São 21 dias consecutivos, mais de 700 quilómetros e muito amor à mistura. Maria Coelho tem 55 anos, é praticante de trail e está prestes a fazer uma “prova” muito diferente de tantas outras que já fez. A assistente operacional no Hospital de Lamego vai percorrer a Estrada Nacional 2 a pé e o objetivo é só um: ajudar a pagar os tratamentos de Duarte, uma criança de quatro anos, autista, natural de Lamego.
“Serão 21 dias a caminhar a pé de mochila às costas e isto surgiu para ajudar o Duarte, filho de uma amiga minha. Decidi fazê-lo porque vejo o sufoco destes pais mensalmente e sabendo que os posso ajudar desta forma, foi só planear e seguir”, contou ao Jornal do Centro Maria Coelho.
A ideia é simples: “Pretendo vender cada quilómetro feito por mim, e por quem me quiser acompanhar em algumas etapas, a dois euros. Os quilómetros serão colocados na página do Faceboo diariamente e quem quiser ajudar pode ir à página e, por mensagem, pedir os quilómetros que quer comprar. Depois, envio o NIB, fazem transferência e após isso retiro do total os quilómetros vendidos com o primeiro e último nome de cada pessoa. No final e em direto é passado um cheque com a totalidade angariada, que reverterá a favor do Duarte para pagamento de terapias”.
Mensalmente, os pais de Duarte, Sofia Mendonça e Vítor Hugo Silva, têm um gasto de 1300 euros, entre terapia, combustível e portagens. A criança é acompanhada numa clínica e numa escola terapêutica em Penafiel. O esforço financeiro do casal tem sido grande e se não fosse a onda de solidariedade de conhecidos e, sobretudo, de desconhecidos “seria muito complicado”.

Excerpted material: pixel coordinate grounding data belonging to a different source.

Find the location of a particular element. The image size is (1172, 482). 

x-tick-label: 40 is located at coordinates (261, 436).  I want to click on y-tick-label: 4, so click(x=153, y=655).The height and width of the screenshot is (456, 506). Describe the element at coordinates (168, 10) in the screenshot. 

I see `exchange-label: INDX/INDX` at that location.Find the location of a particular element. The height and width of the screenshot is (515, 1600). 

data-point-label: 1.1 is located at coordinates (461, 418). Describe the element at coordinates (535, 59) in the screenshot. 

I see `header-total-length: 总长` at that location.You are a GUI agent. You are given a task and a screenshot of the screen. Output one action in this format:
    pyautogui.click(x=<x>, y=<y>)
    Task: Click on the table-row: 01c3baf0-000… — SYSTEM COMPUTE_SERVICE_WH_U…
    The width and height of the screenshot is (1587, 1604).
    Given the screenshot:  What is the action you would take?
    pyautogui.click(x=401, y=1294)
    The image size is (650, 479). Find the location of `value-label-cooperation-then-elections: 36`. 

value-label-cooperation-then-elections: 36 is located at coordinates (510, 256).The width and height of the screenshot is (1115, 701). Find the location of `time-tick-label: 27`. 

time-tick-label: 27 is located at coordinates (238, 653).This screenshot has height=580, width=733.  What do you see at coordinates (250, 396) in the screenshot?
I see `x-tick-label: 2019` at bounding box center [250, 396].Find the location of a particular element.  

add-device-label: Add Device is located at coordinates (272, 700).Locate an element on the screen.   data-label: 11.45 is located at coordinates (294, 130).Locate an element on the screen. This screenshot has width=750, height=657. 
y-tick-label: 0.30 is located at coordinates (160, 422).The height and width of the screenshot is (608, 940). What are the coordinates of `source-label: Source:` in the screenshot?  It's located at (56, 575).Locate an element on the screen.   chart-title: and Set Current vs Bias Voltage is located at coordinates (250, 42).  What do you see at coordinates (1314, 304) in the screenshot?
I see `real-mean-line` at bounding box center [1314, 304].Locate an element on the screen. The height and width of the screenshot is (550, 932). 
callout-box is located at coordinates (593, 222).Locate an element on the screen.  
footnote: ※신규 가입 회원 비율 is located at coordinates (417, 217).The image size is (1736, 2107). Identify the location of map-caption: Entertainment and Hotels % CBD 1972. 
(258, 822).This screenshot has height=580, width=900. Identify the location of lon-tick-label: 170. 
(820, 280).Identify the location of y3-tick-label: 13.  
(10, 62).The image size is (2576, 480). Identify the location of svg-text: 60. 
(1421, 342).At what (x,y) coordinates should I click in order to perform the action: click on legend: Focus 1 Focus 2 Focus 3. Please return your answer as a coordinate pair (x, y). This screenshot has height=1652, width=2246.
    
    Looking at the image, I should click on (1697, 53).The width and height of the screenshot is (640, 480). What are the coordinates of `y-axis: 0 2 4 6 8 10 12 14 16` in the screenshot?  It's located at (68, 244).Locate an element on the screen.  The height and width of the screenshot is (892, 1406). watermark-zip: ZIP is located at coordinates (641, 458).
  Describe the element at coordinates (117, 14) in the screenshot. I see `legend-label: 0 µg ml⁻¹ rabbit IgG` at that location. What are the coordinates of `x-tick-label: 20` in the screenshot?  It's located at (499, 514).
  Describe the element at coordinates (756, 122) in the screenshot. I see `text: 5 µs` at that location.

“A pessoas têm sido incríveis connosco, pessoas que não nos conhecem, que não conhecem o Duarte e são incansáveis. Se não fosse a ajuda de todos seria muito complicado”, confessa Sofia Mendonça, de 39 anos.
Maria Coelho é um dos exemplos solidários, mas são muitos os que têm ajudado esta família. “Já se fizeram rifas, caminhadas e outras iniciativas”, conta Sofia, que é natural de Avões, no concelho de Lamego.
O pai, Vítor Hugo, de 39 anos e natural do Porto, é quem garante os rendimentos para a família, estando Sofia dedicada a cuidar do filho. Quanto a apoios do Estado, “são poucos e não permitiriam que o nosso filho estivesse a fazer os tratamentos que faz”, contam.
Duarte foi diagnosticado com autismo aos dois anos. A mãe, Sofia Mendonça, percebeu mais cedo que algo não estava bem, mas a pandemia atrasou as consultas e o diagnóstico. Quando a certeza do autismo chegou, Duarte passou a ser seguido em Penafiel.
“O nosso filho não falava, não tinha reações, não interagia, hoje em dia é uma criança com algum autonomismo, que ri, conversa, interage e é por vermos a evolução dele e com o objetivo de o tornar o mais autónomo e feliz possível que todos os dias o levamos a Penafiel”, conta Sofia Mendonça.
Tratamentos que ficam dispendiosos, mas que são determinantes para a evolução do pequeno Duarte. “Já não consigo imaginar a vida do Duarte sem estes tratamentos, se ficássemos sem o poder levar seria uma frustração enorme”, desabafa Vítor Hugo Silva.
Sofia Mendonça conta que tem um sonho: criar em Lamego um espaço dedicado e de apoio a crianças autistas. “Era um sonho, porque não existem muitos locais especializados em autismo e estamos a falar de muitas crianças nesta região que precisam de ajuda e de ter tratamentos que os ajudem a evoluir e a serem crianças felizes e capazes”, conta Sofia.
Para já, as forças desta família estão concentradas no Duarte, assim como as de Maria Coelho. Isto porque, garante, “o grande objetivo é conseguir um ano de tratamentos”.
“Nunca fiz a Nacional 2 a pé, mas se mais para a frente me prometerem que compram novamente os quilómetros volto a fazer pelo Duarte. Não consigo voltar às costas aos meus. Sim o Duarte é meu de coração”, assegura.
Maria Coelho parte do quilómetros “zero” em Chaves a 31 de março e chega a 21 de abril a Faro, pela frente dias que não serão fáceis, mas há uma certeza: “O Amor pode tudo. Vou com fé, foco e força, vai ser difícil, mas nos dias difíceis é só pensar no sorriso e abraço do Duarte e logo recupero forças”.
Ao longo dos mais de 700 quilómetros, Maria Coelho vai ainda alertar e sensibilizar para o autismo. “Nas terras onde pernoitar e as câmaras me cederem um espaço irei ainda fazer um sessão de sensibilização sobre o autismo”.